Wenda Nel © SuperSport.com

Nel races to a season’s best

The South African 400m-hurdles champion, Wenda Nel (Tuks), proved last night during the Liquid Telecom Athletics Grand Prix-meeting at Tuks that she was a quick learner when she raced to a winning time of 55.31s.

Her time is more than a second faster than her winning time two weeks ago at the Gauteng North Championships.

“The mistake I made during the provincial championships was being too conservative in my approach. After I have finished, I was not tired at all. It was as if I had run in slow-mo. I easily could have run another race. That made me realise that I can’t afford to waste time. I got to be more confident in my abilities and get the burners going earlier on during the race,” said Nel.

Her winning time at the Gauteng North Championships was 56.63s.

The Tuks-athlete is confident that she will be able to run an even faster time next week during the South African Championships.

As expected, the former world champion, Nicholas Bett (Kenya), won the men’s 400m-hurdles race. It is the second time this season he managed to dip under 49 seconds. His winning time was 48.88s.

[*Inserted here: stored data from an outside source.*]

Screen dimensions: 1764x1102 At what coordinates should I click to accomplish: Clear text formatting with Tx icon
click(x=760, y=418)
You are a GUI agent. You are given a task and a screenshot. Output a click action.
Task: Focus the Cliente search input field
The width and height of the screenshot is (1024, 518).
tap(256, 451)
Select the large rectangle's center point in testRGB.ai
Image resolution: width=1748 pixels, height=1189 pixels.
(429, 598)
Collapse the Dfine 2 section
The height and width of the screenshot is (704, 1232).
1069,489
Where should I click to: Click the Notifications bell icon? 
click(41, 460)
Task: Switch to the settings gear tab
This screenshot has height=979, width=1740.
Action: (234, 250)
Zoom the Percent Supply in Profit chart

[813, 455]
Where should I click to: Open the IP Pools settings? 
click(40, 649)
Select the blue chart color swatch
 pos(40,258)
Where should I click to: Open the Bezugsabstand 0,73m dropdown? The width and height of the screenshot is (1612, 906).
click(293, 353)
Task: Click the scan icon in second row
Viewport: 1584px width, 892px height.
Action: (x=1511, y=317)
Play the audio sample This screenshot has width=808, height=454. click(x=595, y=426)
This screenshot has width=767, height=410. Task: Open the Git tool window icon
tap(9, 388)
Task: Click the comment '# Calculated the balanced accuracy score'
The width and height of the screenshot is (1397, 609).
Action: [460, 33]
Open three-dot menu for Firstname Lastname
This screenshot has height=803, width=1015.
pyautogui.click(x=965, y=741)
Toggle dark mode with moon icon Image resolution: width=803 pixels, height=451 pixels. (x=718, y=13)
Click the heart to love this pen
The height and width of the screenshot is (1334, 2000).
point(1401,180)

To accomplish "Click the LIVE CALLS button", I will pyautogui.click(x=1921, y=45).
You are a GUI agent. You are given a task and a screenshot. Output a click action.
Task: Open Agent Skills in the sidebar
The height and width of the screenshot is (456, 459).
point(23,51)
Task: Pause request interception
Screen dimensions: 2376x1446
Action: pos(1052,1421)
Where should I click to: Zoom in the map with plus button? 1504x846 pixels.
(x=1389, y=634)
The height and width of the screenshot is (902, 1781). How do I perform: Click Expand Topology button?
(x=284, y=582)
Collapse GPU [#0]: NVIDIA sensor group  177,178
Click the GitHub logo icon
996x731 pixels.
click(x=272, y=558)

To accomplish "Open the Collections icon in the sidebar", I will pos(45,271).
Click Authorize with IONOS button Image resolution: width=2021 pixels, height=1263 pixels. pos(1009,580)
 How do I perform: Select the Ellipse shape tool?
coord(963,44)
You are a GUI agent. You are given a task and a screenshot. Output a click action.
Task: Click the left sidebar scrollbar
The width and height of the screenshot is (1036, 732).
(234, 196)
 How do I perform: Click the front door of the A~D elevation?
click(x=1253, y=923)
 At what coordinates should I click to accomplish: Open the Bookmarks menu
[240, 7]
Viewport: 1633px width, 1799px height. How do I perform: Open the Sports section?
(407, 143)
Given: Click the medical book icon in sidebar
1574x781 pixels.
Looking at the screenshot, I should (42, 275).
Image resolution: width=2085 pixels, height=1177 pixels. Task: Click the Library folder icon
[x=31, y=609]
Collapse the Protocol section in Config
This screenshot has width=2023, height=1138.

Le Roux Hamman (Tuks) was second in a personal best time of 49.22s with LJ van Zyl (Tuks) third in 49.45s. It was the 155th time in his career that he dipped under 50 seconds. Cornel Fredericks (Tuks), who raced for the first time this season, was fourth in a respectable time of 49.63s while the world youth champion, Sokwakhana Zazini (TuksSport High School), was fifth, setting a new personal best time of 49.82s.

Hamman is undoubtedly starting to establish himself as one of the top dogs in South African 400m-hurdling, proving that his victory at last year’s national championships was no fluke. Two weeks ago he also won the Gauteng North Championships. His time of 49.22s is also the fastest so far for a South African athlete.

The Tuks-athlete makes no secret as to what motivates him.

“I want to start to make a living from running. The only way to do is to run fast times. The quicker, the better. That is the only way you can get sponsors interested. I know an improvement of 0.02s is not much, but for now, I will take it. I am confident that sub-49s race is going to happen. It is just a question of when.

“Tonight (last night) I again felt I was getting stronger towards the end of the race. I think a certain way for me to improve my time is to start my final surge towards the finish line earlier. My technique going over the hurdles also needs some work.”